- Goal of the exercise:
Which lines in the records below include the word "Подмосковье"? Report each of them in full.

[Collected data]
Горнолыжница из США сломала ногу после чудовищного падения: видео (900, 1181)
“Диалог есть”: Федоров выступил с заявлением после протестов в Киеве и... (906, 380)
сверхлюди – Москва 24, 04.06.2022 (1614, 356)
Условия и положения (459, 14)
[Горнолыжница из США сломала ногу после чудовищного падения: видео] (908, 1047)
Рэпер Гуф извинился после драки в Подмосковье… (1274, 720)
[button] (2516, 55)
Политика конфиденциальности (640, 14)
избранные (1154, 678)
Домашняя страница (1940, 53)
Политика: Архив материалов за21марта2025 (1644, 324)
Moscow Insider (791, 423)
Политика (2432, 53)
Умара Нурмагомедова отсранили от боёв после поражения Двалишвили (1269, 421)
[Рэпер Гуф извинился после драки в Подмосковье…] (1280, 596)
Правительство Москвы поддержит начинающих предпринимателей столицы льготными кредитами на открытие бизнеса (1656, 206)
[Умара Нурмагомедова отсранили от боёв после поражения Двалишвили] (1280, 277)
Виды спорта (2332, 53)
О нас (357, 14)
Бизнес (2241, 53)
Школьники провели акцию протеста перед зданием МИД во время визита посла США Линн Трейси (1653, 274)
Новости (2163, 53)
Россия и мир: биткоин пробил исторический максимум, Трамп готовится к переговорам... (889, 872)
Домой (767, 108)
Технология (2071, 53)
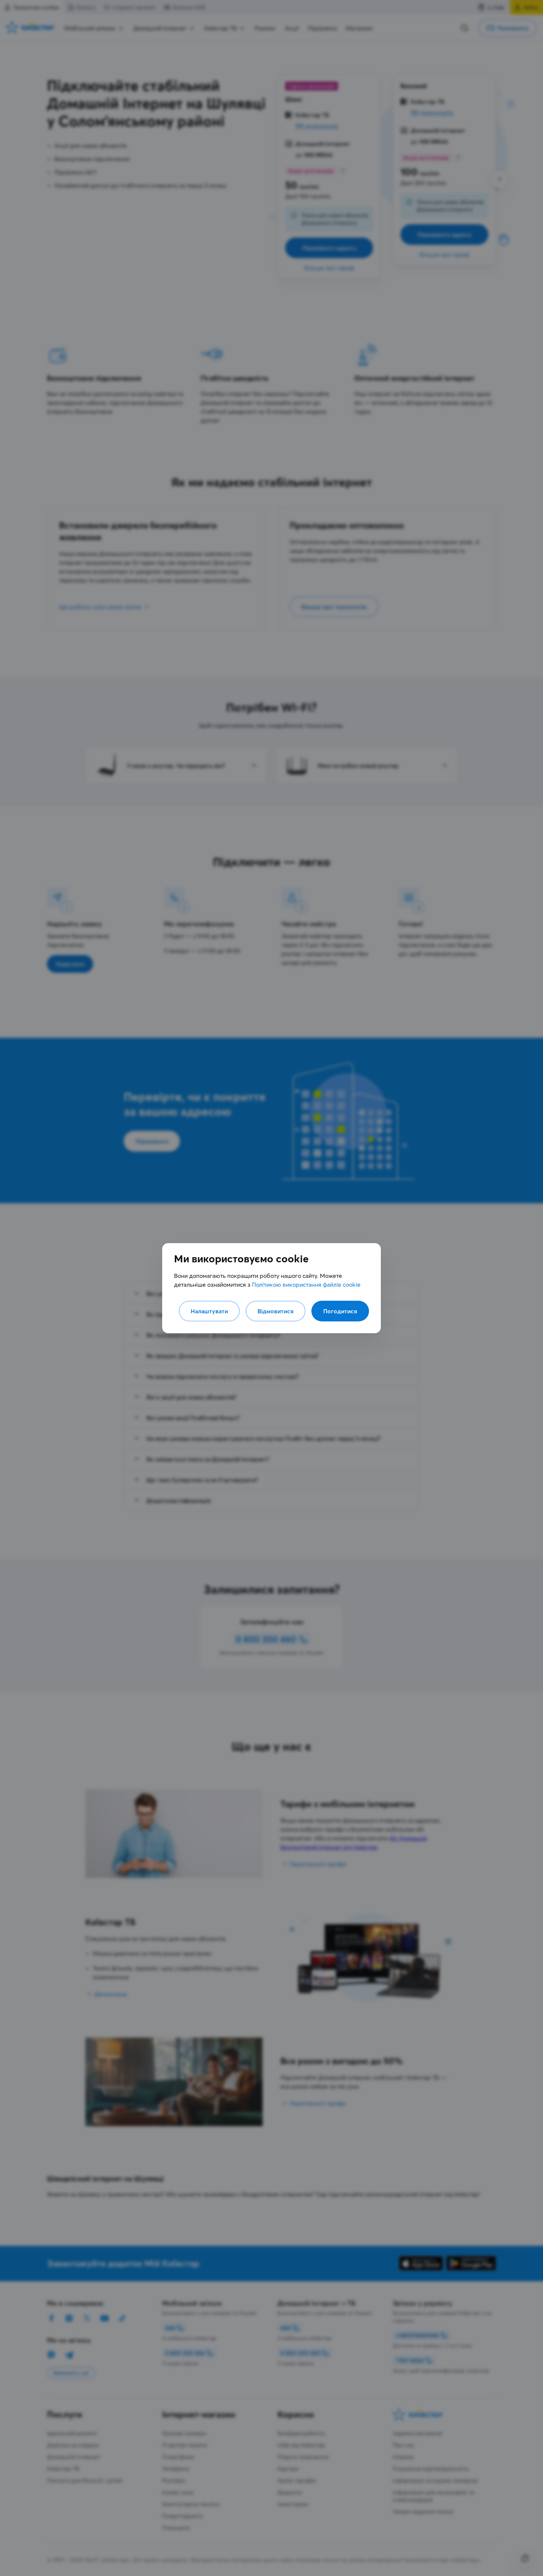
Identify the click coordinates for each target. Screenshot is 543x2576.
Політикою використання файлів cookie (306, 1284)
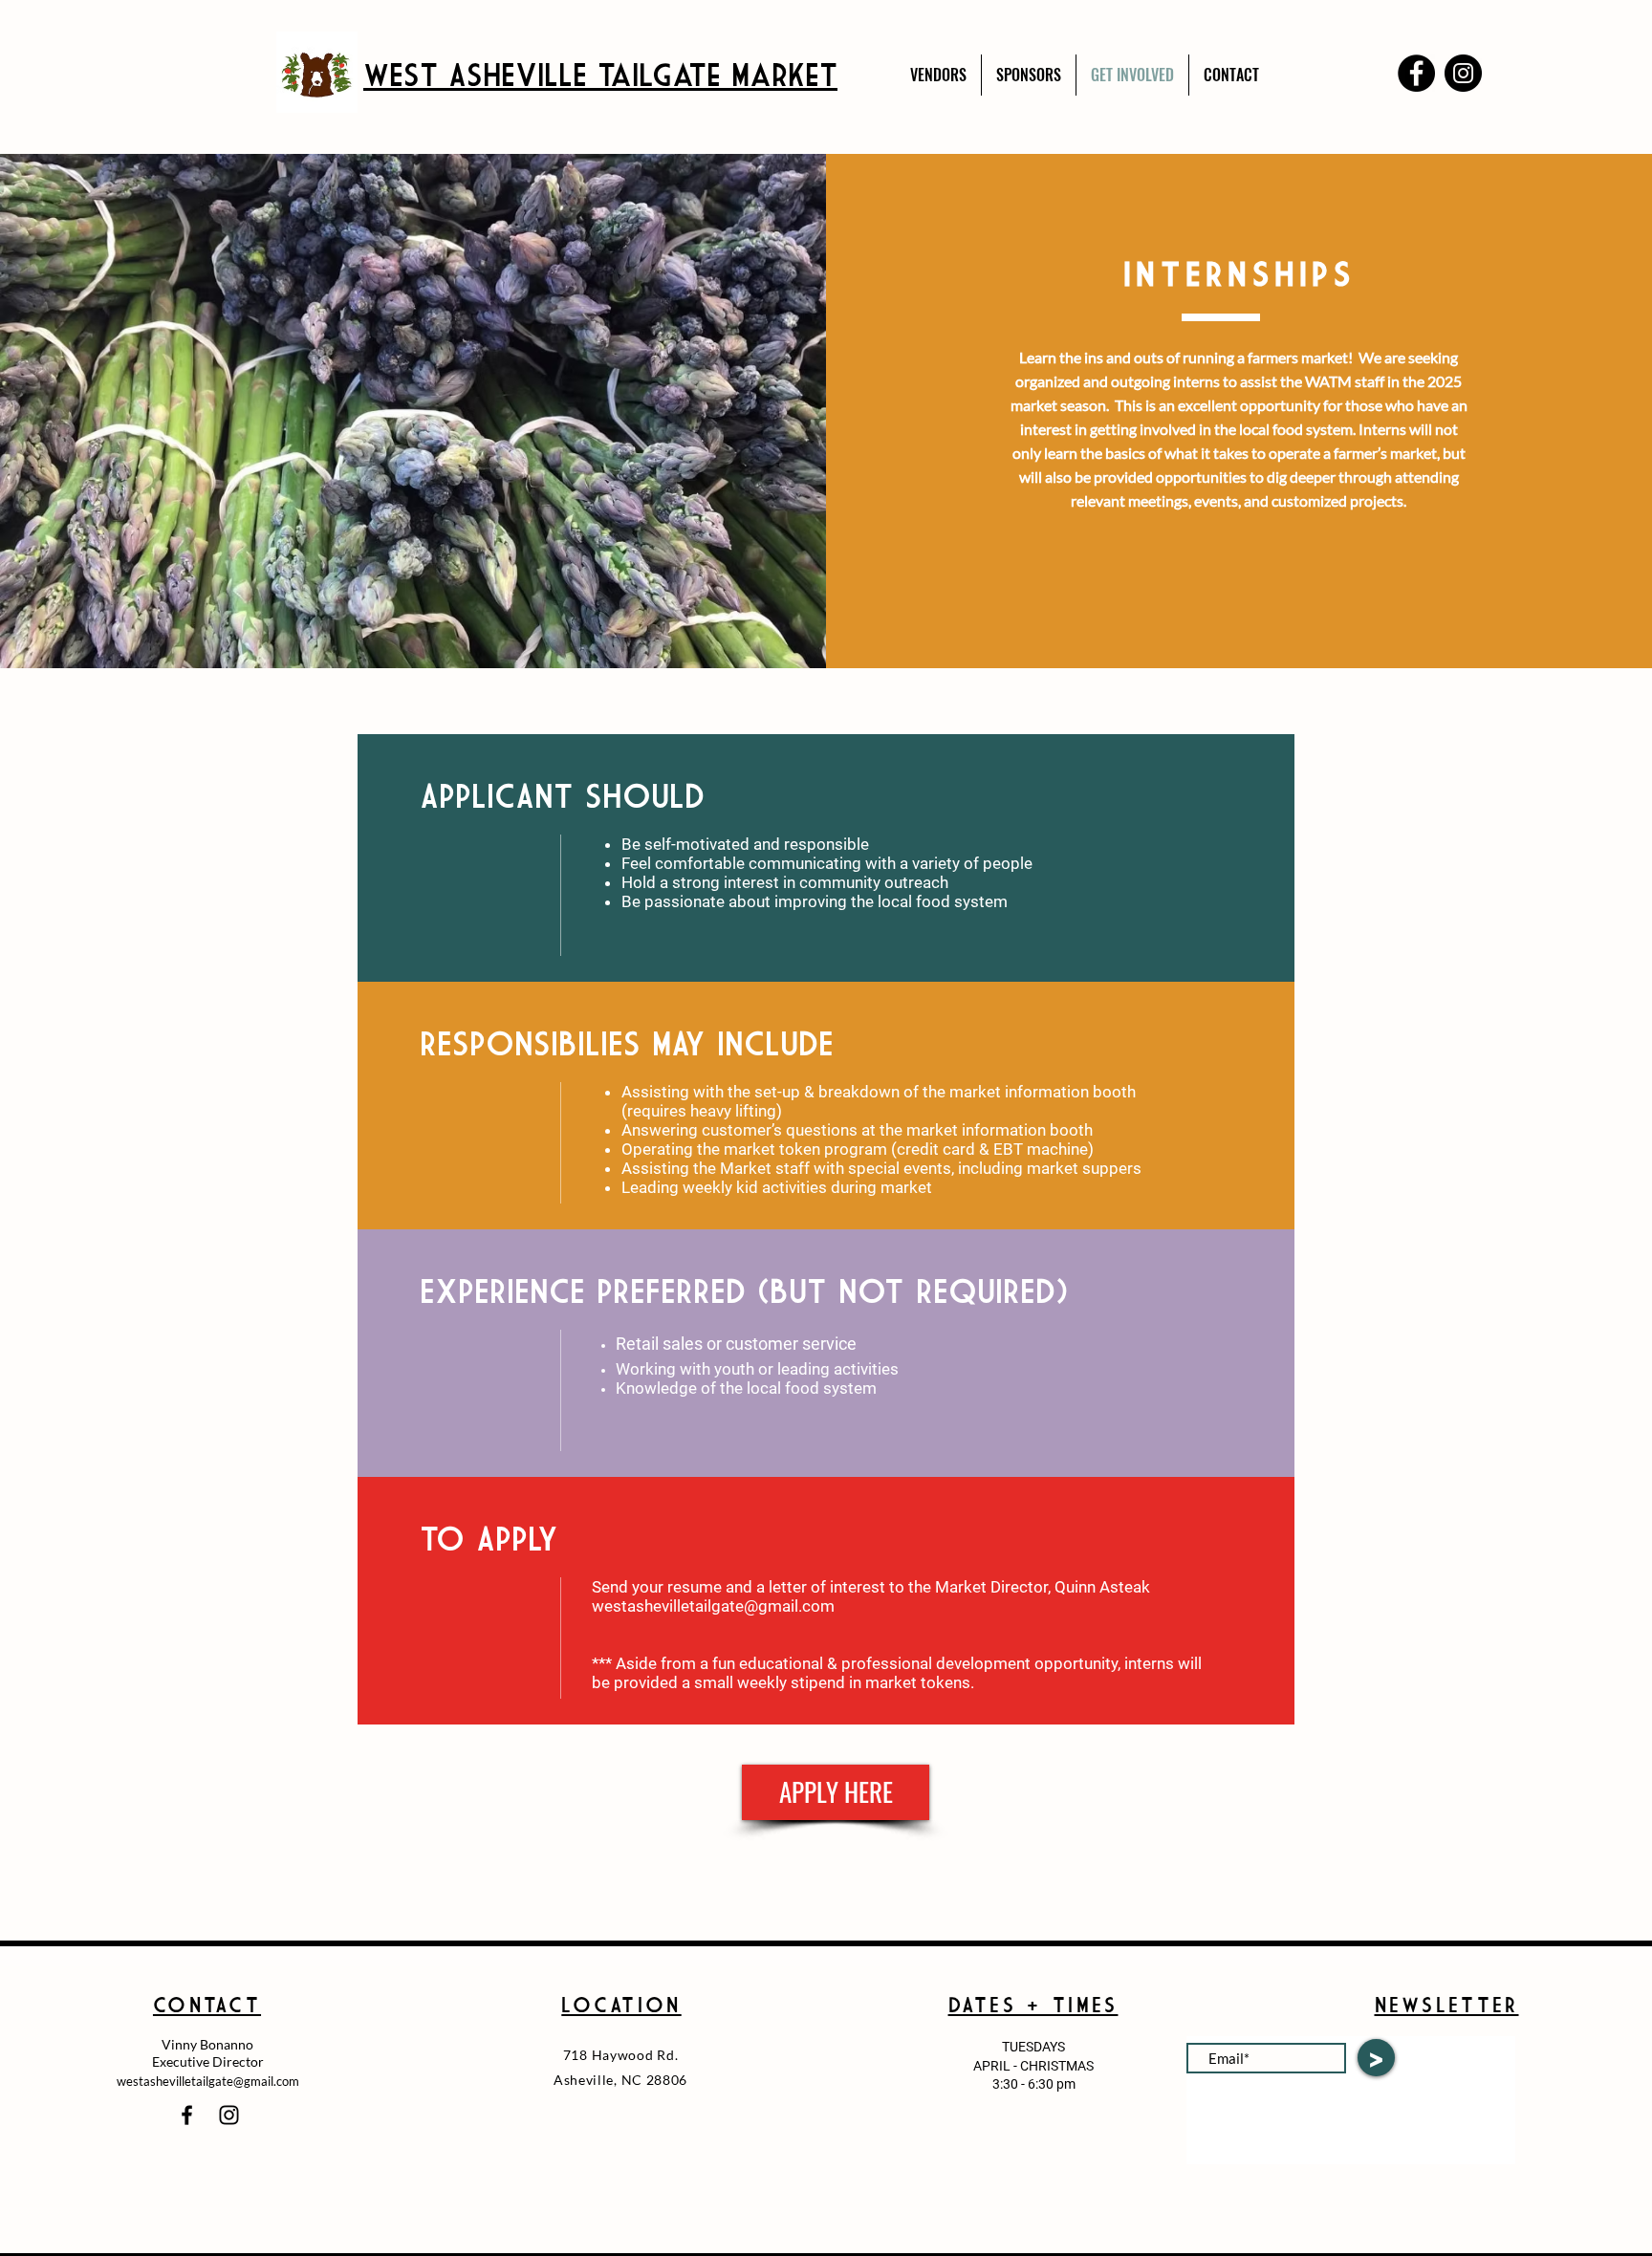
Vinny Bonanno (207, 2044)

- Written solution:
Рэпер Гуф извинился после драки в Подмосковье… (1274, 720)
[Рэпер Гуф извинился после драки в Подмосковье…] (1280, 596)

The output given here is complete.